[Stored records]
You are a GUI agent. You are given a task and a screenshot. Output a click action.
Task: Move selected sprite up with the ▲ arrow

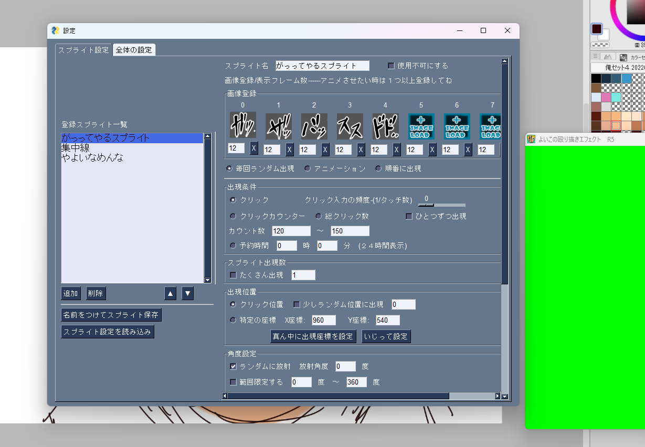tap(170, 293)
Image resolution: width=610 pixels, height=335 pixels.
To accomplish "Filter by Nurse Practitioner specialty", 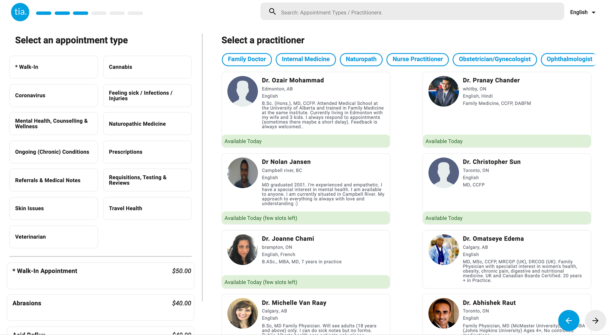I will 417,59.
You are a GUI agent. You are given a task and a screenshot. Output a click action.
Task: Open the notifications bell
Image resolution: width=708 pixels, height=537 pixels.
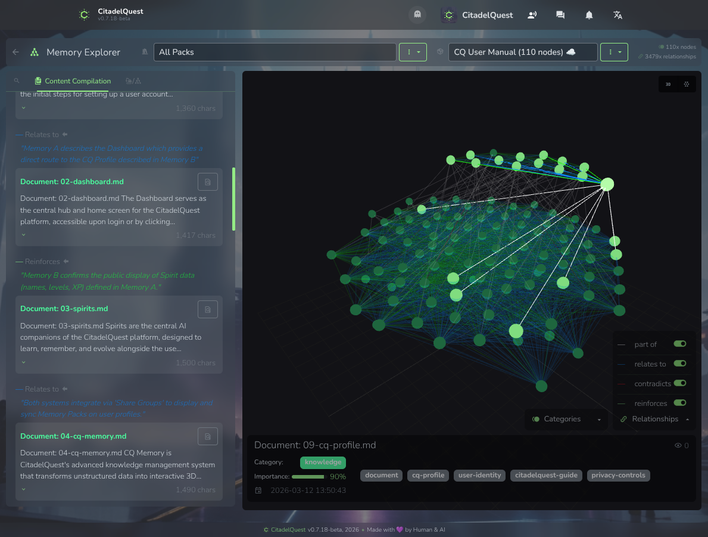[x=589, y=15]
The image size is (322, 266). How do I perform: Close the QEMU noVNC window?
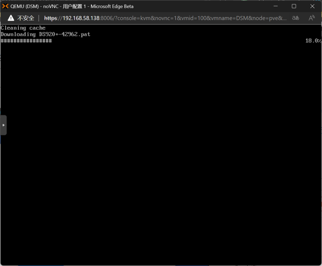tap(312, 6)
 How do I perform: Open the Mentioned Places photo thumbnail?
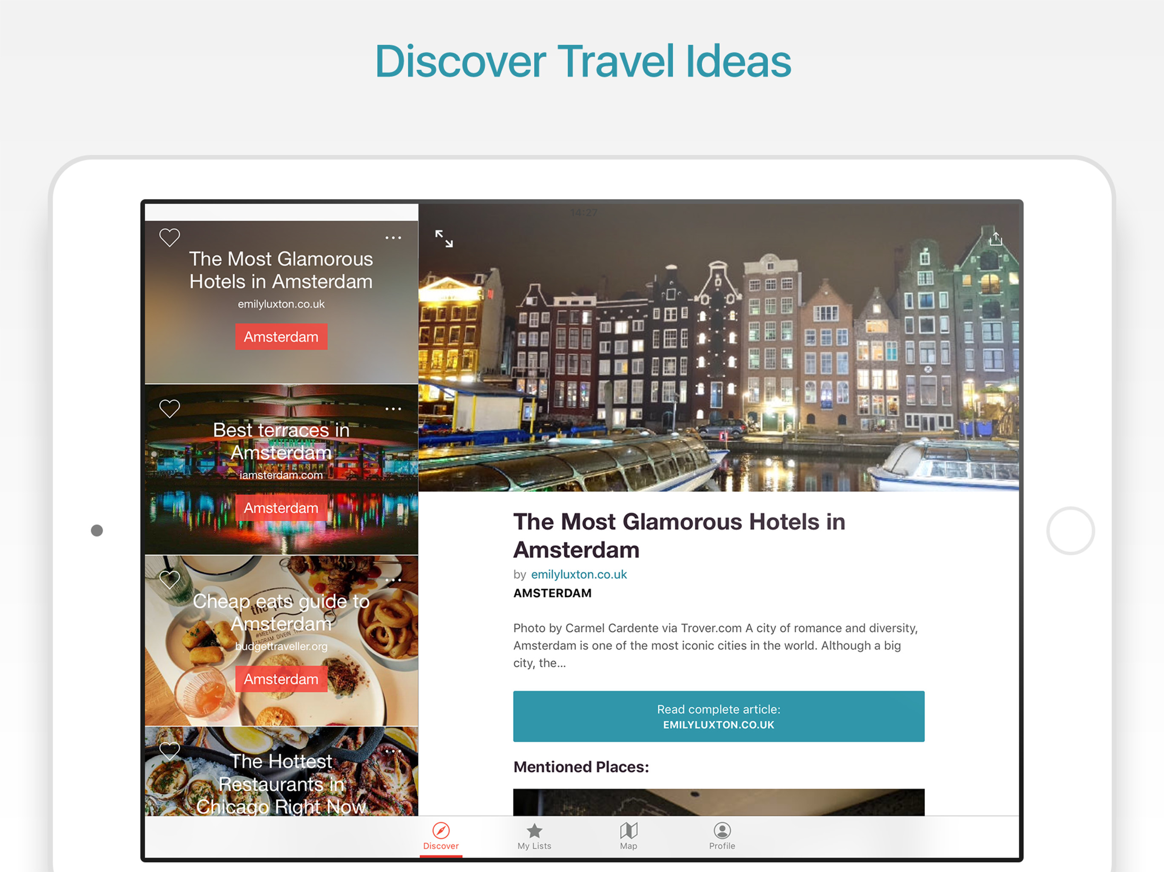pos(719,802)
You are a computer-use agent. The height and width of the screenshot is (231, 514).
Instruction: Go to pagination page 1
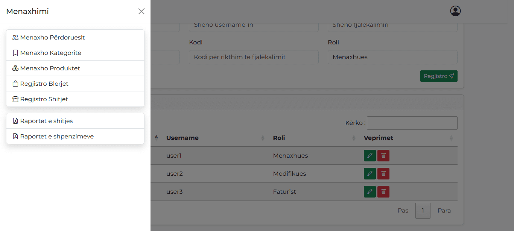tap(423, 211)
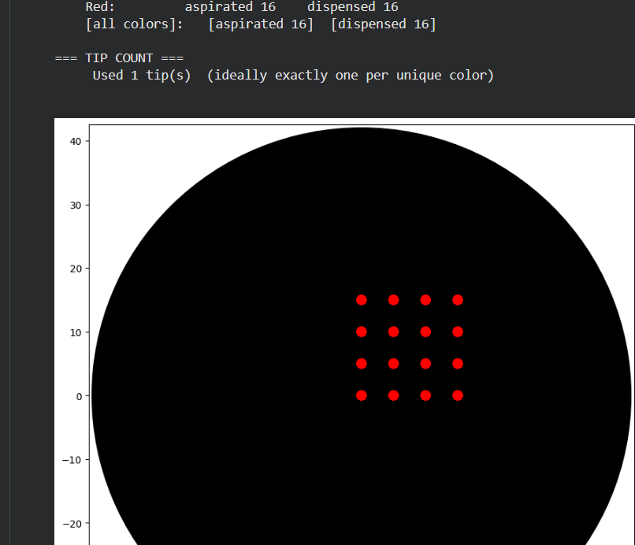Click the y-axis tick label 30
The width and height of the screenshot is (635, 545).
click(74, 206)
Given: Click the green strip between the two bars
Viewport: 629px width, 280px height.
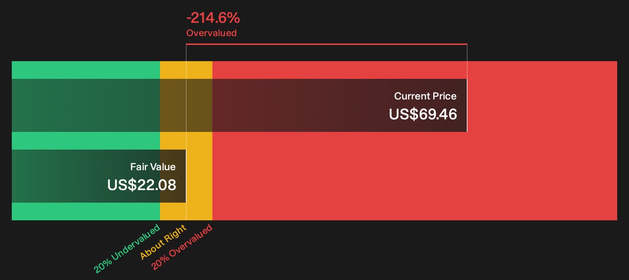Looking at the screenshot, I should click(86, 141).
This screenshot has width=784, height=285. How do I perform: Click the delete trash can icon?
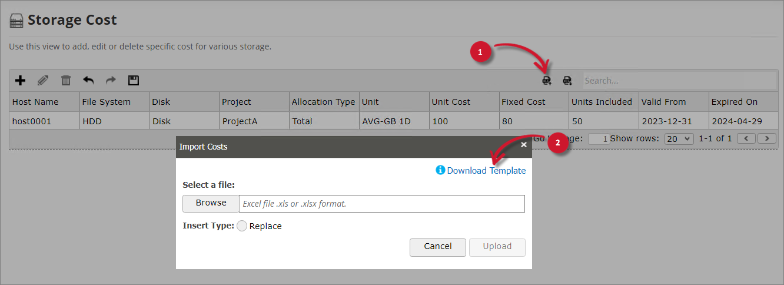click(x=66, y=80)
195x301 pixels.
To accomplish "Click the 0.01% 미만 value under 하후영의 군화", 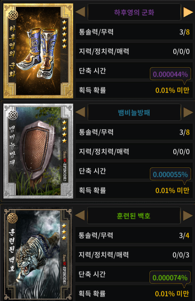I will coord(173,90).
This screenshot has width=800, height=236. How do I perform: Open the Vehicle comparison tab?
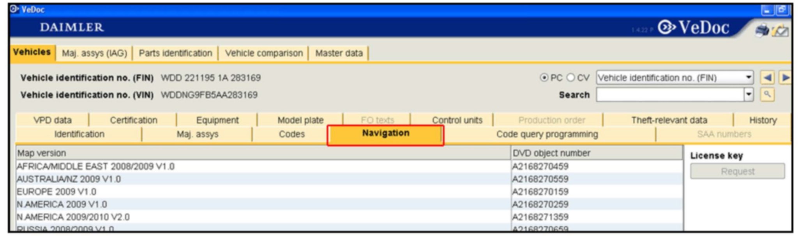264,53
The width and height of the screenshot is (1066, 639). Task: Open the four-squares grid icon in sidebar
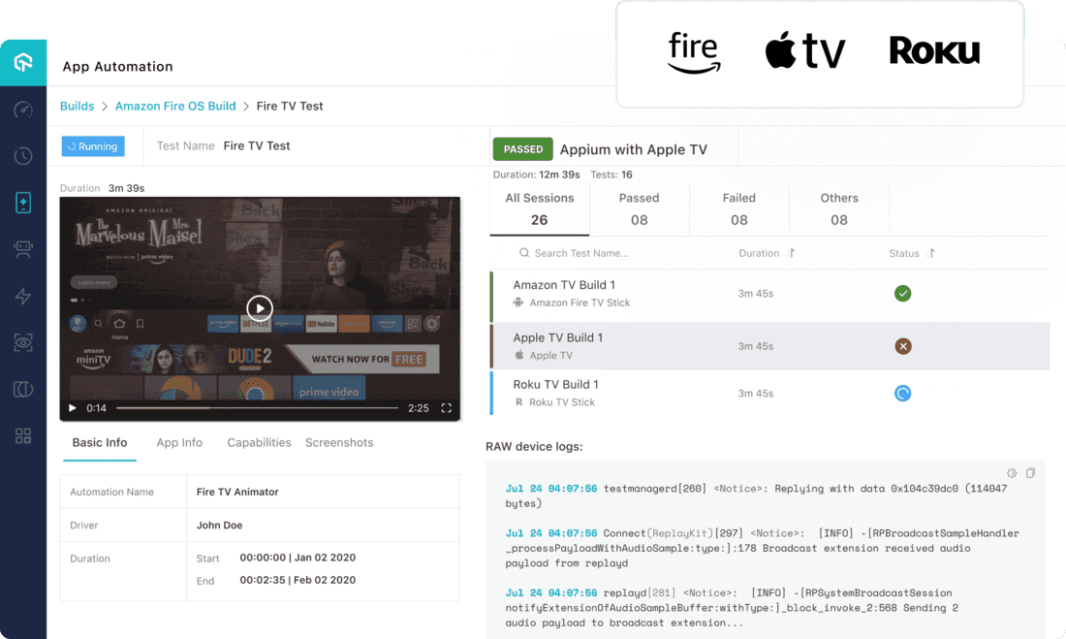coord(23,435)

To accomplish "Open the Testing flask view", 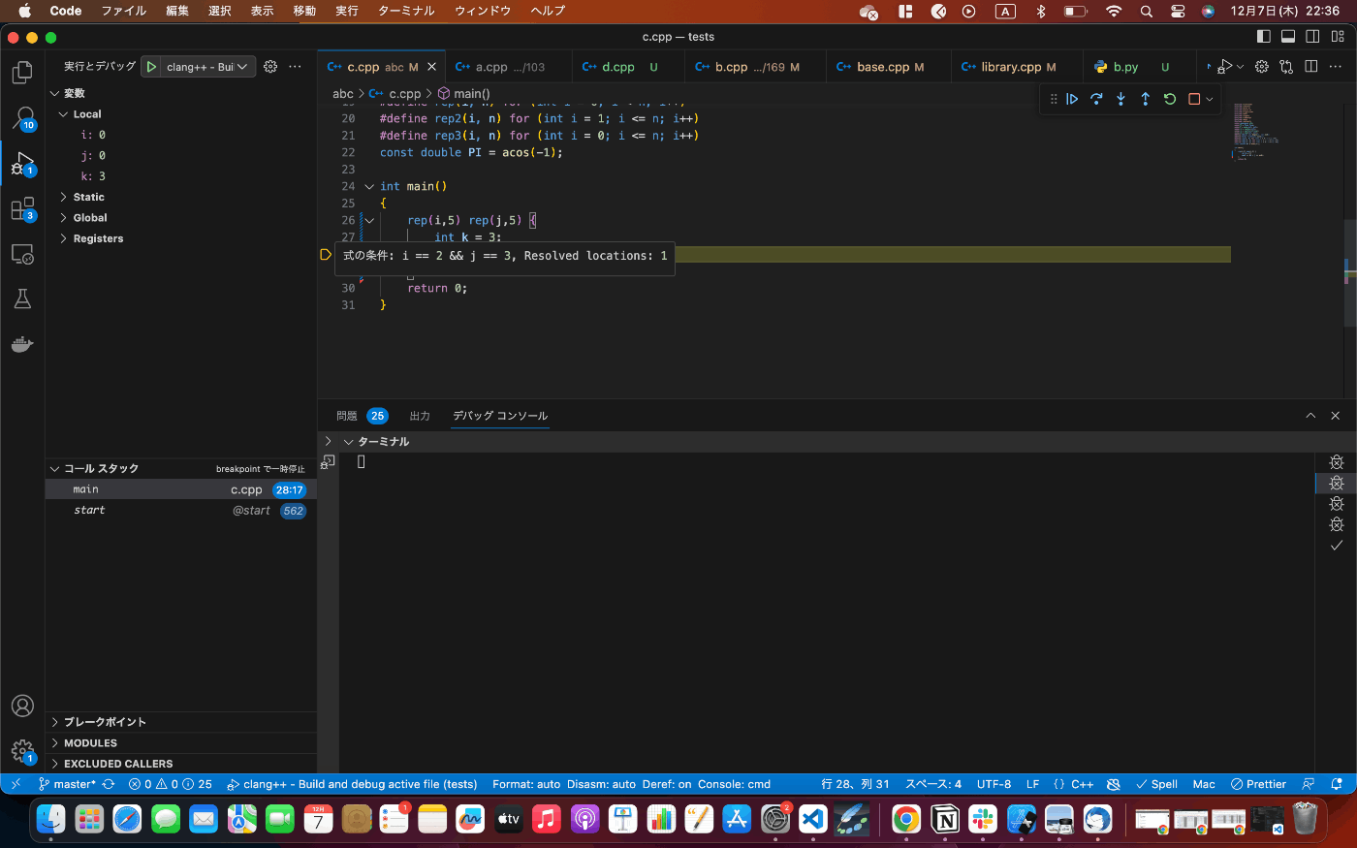I will point(22,299).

Task item:
What you write out is the stretch of entries from the line containing "How do I perform: Open the Mentioned" to the line containing "195x301 pixels.", word for word, with both end lines and no pictures.

Result of the task:
 How do I perform: Open the Mentioned Places photo thumbnail?
pos(719,802)
You are a computer-use agent. The height and width of the screenshot is (231, 514).
Instruction: Go to pagination page 1
tap(423, 211)
Click the y-axis tick label 30
The width and height of the screenshot is (635, 545).
click(74, 206)
Given: Click the green strip between the two bars
Viewport: 629px width, 280px height.
Looking at the screenshot, I should click(86, 141).
This screenshot has width=784, height=285. How do I perform: Click the delete trash can icon?
click(x=66, y=80)
195x301 pixels.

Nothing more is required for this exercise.